Duplicate the records below, starting with the line that contains "Viewport: 640px width, 1136px" and going on through the line that contains "point(420,1004)", and leave the pictures out of your answer.

**SUPPLIED INFORMATION**:
+++++
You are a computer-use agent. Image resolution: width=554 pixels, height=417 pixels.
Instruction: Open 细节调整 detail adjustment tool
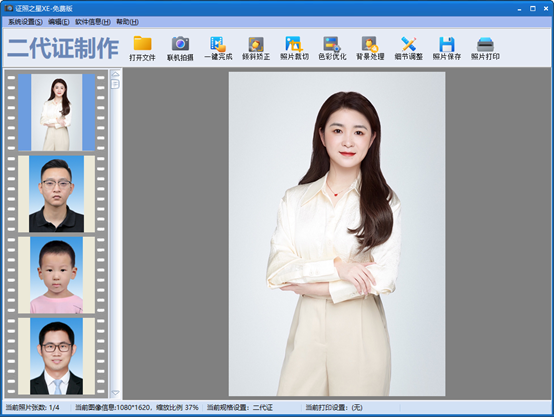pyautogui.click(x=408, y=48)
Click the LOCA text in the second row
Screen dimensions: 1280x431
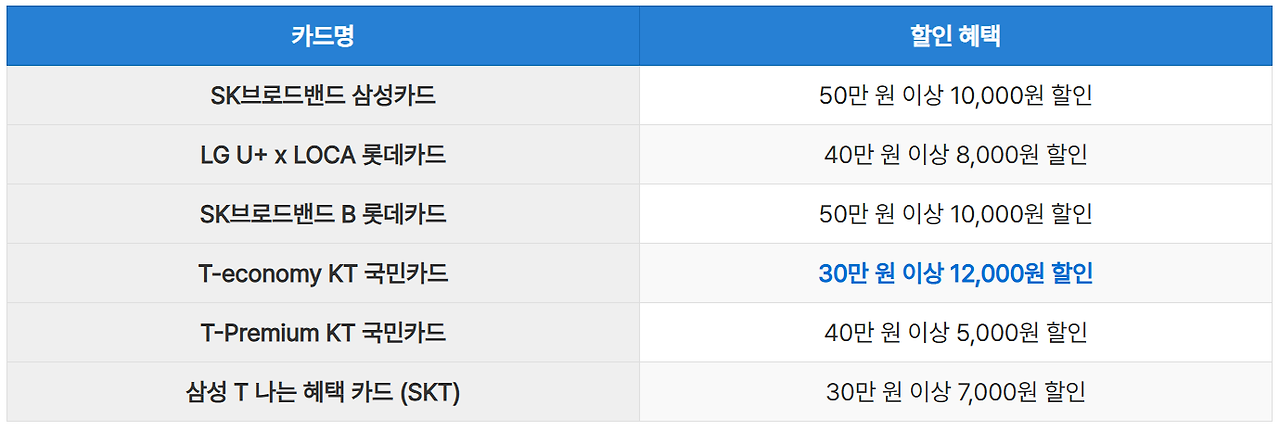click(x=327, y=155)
+++++
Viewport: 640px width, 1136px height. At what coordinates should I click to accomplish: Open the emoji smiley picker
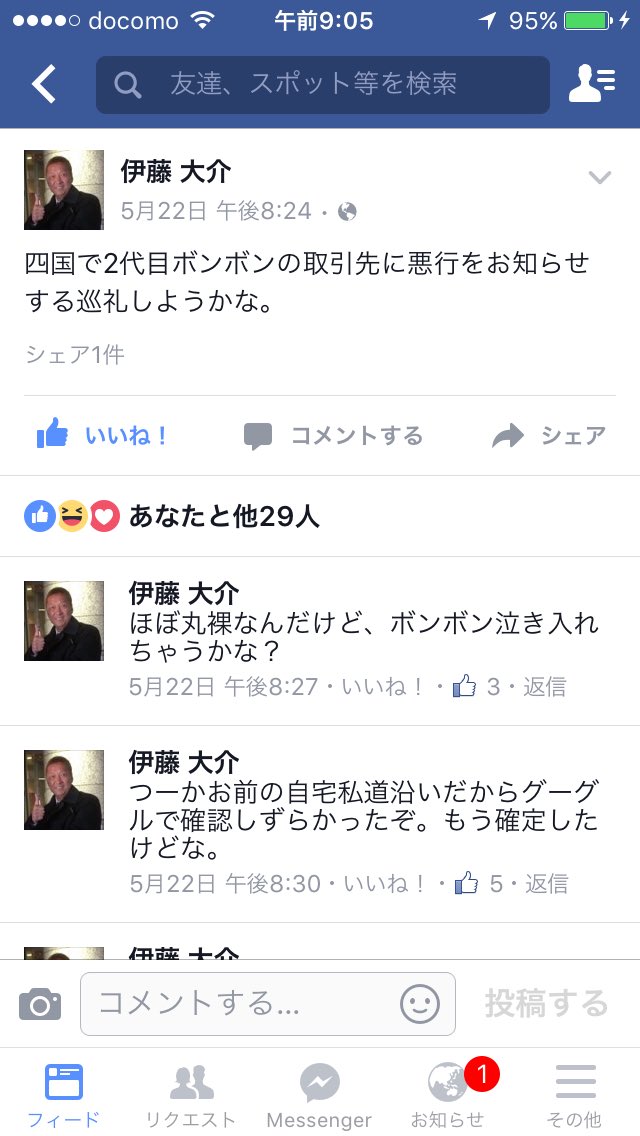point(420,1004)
+++++
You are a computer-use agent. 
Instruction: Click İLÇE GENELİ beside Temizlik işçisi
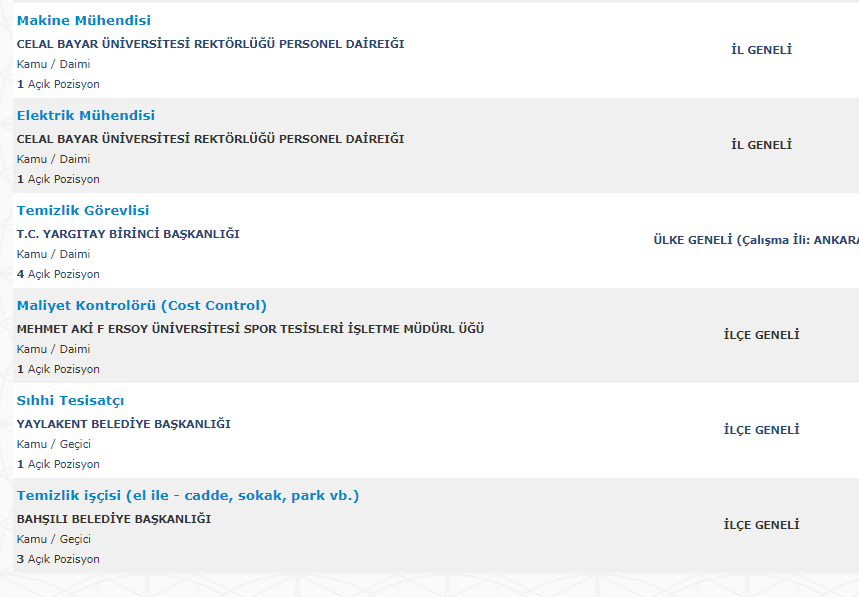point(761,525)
+++++
**RESPONSE TO THE EXERCISE**:
Viewport: 640px width, 1136px height. At what coordinates should I click to accomplish: Open the emoji smiley picker
point(420,1004)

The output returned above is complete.